TASK OBJECTIVE: Only the lines of the data holding the string "agent" need to be returned.
++++++
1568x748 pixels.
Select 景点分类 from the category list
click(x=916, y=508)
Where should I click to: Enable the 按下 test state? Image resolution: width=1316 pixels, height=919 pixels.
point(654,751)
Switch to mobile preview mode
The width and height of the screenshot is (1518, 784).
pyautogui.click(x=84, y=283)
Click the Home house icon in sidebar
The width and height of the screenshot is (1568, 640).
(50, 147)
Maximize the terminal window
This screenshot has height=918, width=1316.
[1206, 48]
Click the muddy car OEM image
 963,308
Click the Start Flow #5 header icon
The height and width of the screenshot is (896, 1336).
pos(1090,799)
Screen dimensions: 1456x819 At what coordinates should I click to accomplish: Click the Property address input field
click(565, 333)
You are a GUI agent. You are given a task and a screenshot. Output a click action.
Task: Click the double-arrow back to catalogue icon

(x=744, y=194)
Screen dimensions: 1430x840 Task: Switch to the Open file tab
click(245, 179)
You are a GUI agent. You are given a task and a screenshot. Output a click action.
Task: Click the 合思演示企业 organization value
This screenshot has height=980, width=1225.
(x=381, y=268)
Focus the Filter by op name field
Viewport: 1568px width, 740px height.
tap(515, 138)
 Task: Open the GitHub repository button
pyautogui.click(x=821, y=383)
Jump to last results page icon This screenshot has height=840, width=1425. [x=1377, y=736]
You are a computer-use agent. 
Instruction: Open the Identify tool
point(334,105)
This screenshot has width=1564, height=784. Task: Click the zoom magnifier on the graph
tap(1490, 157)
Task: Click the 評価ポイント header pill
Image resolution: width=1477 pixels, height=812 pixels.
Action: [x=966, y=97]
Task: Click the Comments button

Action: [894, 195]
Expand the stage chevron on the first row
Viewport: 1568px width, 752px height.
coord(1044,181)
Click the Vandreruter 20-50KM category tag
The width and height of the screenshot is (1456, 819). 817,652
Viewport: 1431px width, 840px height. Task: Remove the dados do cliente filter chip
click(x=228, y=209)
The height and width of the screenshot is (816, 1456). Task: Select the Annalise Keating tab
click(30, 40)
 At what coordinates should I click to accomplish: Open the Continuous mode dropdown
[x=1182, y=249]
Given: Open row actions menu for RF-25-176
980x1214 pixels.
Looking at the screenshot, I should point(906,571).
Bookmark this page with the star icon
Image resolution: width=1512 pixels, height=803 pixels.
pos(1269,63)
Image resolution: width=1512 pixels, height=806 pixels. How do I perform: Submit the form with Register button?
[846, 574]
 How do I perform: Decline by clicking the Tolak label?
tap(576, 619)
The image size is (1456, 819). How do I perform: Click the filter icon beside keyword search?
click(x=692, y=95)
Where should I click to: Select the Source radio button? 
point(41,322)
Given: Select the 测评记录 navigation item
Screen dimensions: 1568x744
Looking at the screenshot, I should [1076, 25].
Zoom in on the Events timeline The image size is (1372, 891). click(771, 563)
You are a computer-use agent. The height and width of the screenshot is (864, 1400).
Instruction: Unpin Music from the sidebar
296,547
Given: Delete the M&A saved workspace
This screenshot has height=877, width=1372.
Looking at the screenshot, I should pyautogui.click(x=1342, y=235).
++++++
ANSWER FOR THIS EXERCISE:
You are a GUI agent. You are given a task and a screenshot. Output a click action.
You are a GUI agent. You are given a task and a screenshot. Output a click action.
You are a computer-use agent. 
You are a computer-use agent. The height and width of the screenshot is (864, 1400).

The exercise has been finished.